スポーツ文化の発展に貢献するアシックススポーツミュージアム

2023/03/08

シリーズタイトル

企業ミュージアムは、「ミュージアム」というアカデミックな領域と「企業」というビジネス領域の両方にまたがるバッファーゾーンにある。そして運営を担う企業の広報、ブランディング、宣伝、人事などと多様に連携する組織である。本連載では、企業が手掛けるさまざまなミュージアムをPRのプロフェッショナルが紹介し、その役割や機能、可能性について紹介していく。

取材と文:垂水 幸子(電通PRコンサルティング)

日本を代表するスポーツメーカーアシックス。同社の発展史はアスリート一人一人の集合体であるスポーツ界の発展の軌跡に大きくオーバーラップする。実際に東京2020オリンピック・パラリンピック競技大会でも陸上、野球、レスリング日本代表をはじめ、アメリカの円盤投げ選手バラリー・オールマンやバミューダのトライアスロン選手フローラ・ダフィーなど多くの国内外の選手の記録を支えた。本稿では、創業時からのあまたある製品とそれを着用した選手の記録を内外に訴求し、社名の由来となった創業哲学「健全な身体に健全な精神があれかし(ラテン語では“Anima Sana In Corpore Sano”)」を伝える、「アシックススポーツミュージアム」を紹介したい。

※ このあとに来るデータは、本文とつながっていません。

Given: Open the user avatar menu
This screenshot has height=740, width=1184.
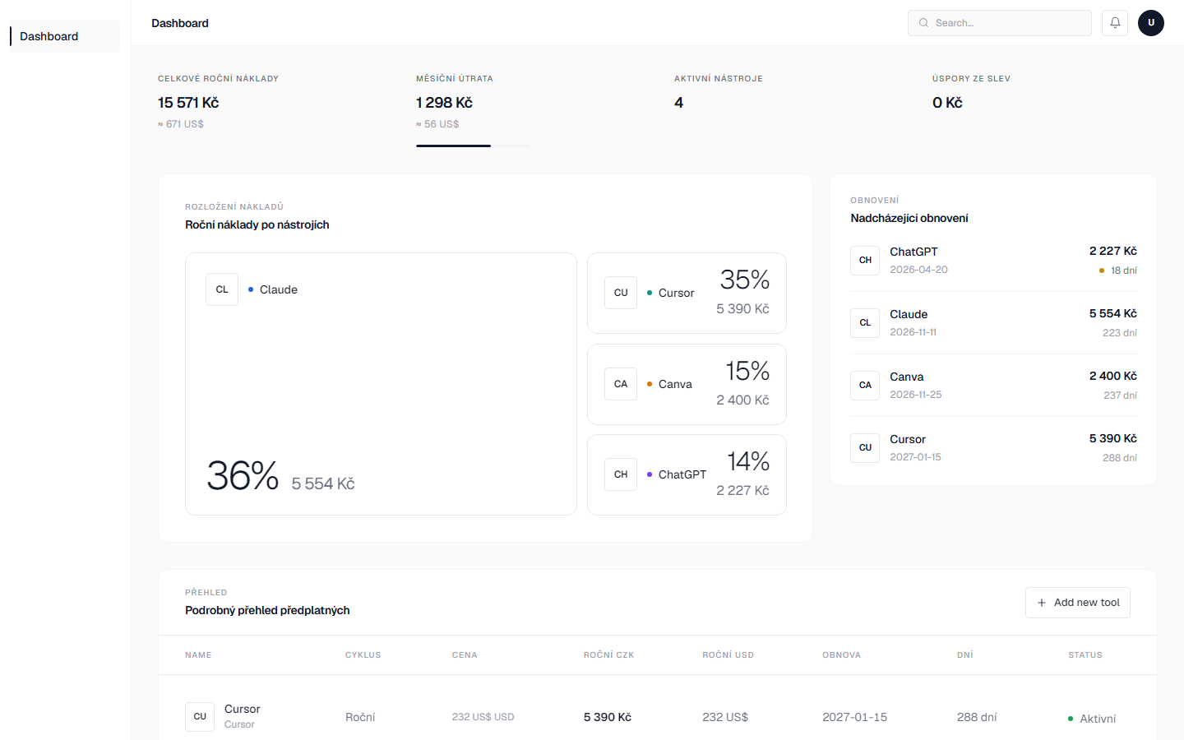Looking at the screenshot, I should [1150, 23].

アシックススポーツミュージアム正面玄関(写真提供:アシックス)
アシックススポーツミュージアム正面玄関(写真提供:アシックス)

アシックススポーツミュージアムは神戸の人工島、ポートアイランドに位置する本社東館の中にある。創立60周年事業の一環として2009年に設立された。このミュージアムはスポーツが生み出す感動を伝え、スポーツ文化の未来に貢献する同社の発信拠点でもあり、入館料は無料となっている。地元神戸の小中学生が課外学習に訪れるほか、スポーツを研究する学生や、教育関係者も訪れ、コロナ禍前には株主の見学会も開催されていた。

また、これまで女子マラソンの高橋尚子さん、有森裕子さん、ラグビーのリーチ・マイケル選手など同社にゆかりあるアスリートなども多く来館している。館内に多くの著名アスリートがサインした大きなボードが掲示されているが、既に3枚目となっている。コロナ禍前の2019年まではこうした多様な人々を含め、毎年平均1万2000人が来館していた。

ミュージアムは1階の「アスリートフィールド」と2階の「ヒストリーフィールド」により構成されている。いずれの階も約450平方メートルほどで、製品だけでも常時約350点が展示されており、頻繁に入れ替わる。その大部分はアシックスがサポートするアスリートが着用したもので、直筆サインが書かれている。海外からの来館者に対応すべく英語、中国語による音声ガイドもある。同館では、2022年11月から和英対応のバーチャルツアーも始めており、コロナ禍でも遠方からでも展示物を見ることができる。

アスリートの超人的パフォーマンスとシューズでスポーツへの関心を喚起

1階の「アスリートフィールド」は、鍛え抜かれたトップアスリートのパフォーマンスを体感できるアトラクションのコーナーだ。アスリートの走りに合わせて光が走るLED速度体感システムや、138インチの大型ディスプレーの映像を通じて、彼らの高いパフォーマンスを体感でき、圧倒された来館者がアスリートやスポーツに興味を持つ仕掛けとなっている。100メートルスプリントでは9秒58という世界最高速を体感できる。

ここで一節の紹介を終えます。